Top of DATASET RECORDS
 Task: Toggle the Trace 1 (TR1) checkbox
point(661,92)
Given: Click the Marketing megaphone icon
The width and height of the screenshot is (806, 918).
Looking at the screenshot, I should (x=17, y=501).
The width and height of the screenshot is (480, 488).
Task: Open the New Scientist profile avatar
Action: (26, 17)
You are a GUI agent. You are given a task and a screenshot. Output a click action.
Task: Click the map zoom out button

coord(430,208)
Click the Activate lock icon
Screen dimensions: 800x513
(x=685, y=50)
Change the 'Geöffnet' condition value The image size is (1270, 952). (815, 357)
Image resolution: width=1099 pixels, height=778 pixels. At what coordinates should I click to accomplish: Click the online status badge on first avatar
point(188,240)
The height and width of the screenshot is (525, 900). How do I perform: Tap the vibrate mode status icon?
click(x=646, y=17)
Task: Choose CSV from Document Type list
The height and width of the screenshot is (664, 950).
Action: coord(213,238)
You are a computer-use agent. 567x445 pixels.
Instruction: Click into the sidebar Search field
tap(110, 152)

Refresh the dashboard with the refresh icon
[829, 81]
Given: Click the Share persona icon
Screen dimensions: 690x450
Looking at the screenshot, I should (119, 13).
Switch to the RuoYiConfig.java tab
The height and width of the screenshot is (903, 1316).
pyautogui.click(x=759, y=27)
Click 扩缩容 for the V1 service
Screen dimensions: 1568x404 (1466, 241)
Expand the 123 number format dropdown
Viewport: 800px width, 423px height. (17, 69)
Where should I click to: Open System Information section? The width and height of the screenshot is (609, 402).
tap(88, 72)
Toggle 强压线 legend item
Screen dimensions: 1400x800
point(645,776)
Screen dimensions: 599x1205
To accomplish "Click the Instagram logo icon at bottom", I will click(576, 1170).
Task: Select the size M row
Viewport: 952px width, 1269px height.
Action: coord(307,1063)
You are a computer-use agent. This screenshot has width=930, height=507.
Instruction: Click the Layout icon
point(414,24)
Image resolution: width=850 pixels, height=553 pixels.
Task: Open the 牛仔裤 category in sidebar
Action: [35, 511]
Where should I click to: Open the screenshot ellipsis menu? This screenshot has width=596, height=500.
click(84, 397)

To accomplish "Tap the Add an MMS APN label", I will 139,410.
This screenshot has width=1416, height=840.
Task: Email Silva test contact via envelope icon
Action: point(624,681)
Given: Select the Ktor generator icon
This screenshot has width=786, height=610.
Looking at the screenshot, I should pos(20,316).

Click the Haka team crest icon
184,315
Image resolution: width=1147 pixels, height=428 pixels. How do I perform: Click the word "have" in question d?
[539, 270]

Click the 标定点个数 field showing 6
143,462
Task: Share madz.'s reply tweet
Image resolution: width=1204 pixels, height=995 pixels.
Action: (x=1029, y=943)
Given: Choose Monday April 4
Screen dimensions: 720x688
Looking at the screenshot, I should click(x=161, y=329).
Bottom of DATASET RECORDS
## ACTIVITY
The expected output is a verbatim retyping of each line from the one with "You are a computer-use agent. This" to the end of the listing above, with both end lines kept and nothing added.

## SOLUTION BELOW
You are a computer-use agent. This screenshot has width=930, height=507.
Instruction: Click the Layout icon
point(414,24)
Image resolution: width=850 pixels, height=553 pixels.
Task: Open the 牛仔裤 category in sidebar
Action: [35, 511]
Where should I click to: Open the screenshot ellipsis menu? This screenshot has width=596, height=500.
click(84, 397)

To accomplish "Tap the Add an MMS APN label", I will 139,410.
This screenshot has width=1416, height=840.
Task: Email Silva test contact via envelope icon
Action: point(624,681)
Given: Select the Ktor generator icon
This screenshot has width=786, height=610.
Looking at the screenshot, I should pos(20,316).

Click the Haka team crest icon
184,315
Image resolution: width=1147 pixels, height=428 pixels. How do I perform: Click the word "have" in question d?
[539, 270]

Click the 标定点个数 field showing 6
143,462
Task: Share madz.'s reply tweet
Image resolution: width=1204 pixels, height=995 pixels.
Action: (x=1029, y=943)
Given: Choose Monday April 4
Screen dimensions: 720x688
Looking at the screenshot, I should click(x=161, y=329).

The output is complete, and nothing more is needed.